A few months back I got Spiritually Able: A Parent’s Guide to Teaching the Faith to Children with Special Needs by David and Mercedes Rizzo. They gave me a personally signed copy at an event. The Rizzos, along with their non-autistic son, are the creators of the adaptive sacramental preparation kits, so I was interested.
The book is relatively hands-on giving examples from their life with a non-verbal autistic daughter, Danielle. Most of the book is dedicated to practical matters such as how to get a child to understand Mass, to be able to sit through Mass and to receive the sacraments. In the end, they also mention self-care and taking care of the marriage when they get stretched.
Overall, there explanations I think would be helpful for most parents who have children who struggle with these things. Much of it would not be necessary for other autistics like myself who were perfectly fine mainstreamed for sacramental preparation, etc.
One line stood out to me: “Danielle’s autism has been our greatest challenge in life, but it has also been one of our greatest blessings.” I think this is an important thing to realize.
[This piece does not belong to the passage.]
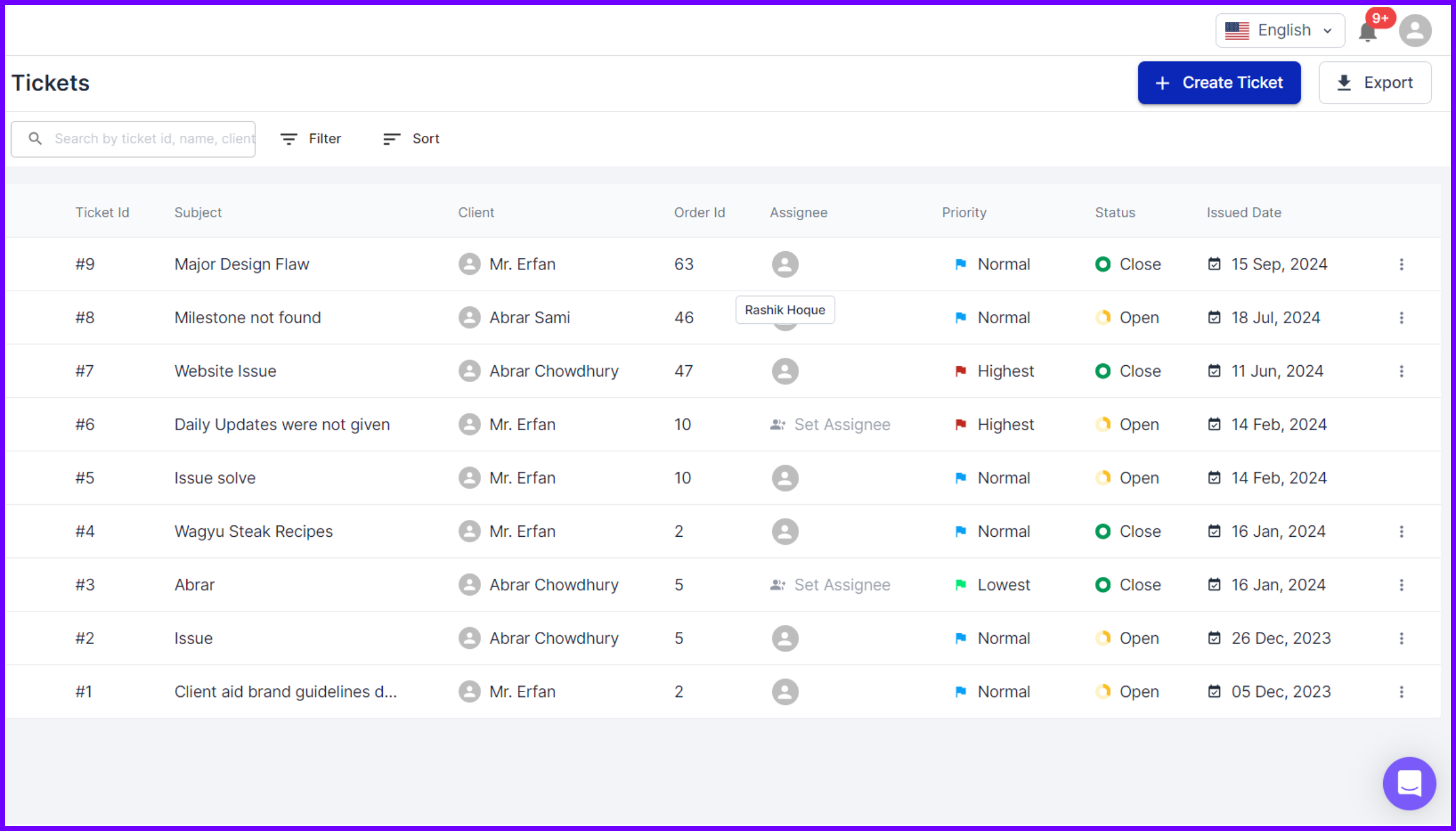Click Set Assignee on ticket #6
Image resolution: width=1456 pixels, height=831 pixels.
point(830,425)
I’m sure sometimes autistic or other special needs kids are more difficult to parent than other kids. However, there is a grace to see beyond that and actually see the blessing in this. God gives certain children to certain parents in order to bless both the parent and the child.
The one thing I find missing is a deeper sense of prayer and direct connection to God. I have noticed this throughout books on autism and Christianity, hence why I am pushing forward to make a book on this topic.
Overall, I would recommend this book. Nothing it said absolutely amazed me, but I think it succeeded in providing a guide for parents to help raise their children with different struggles from other kids.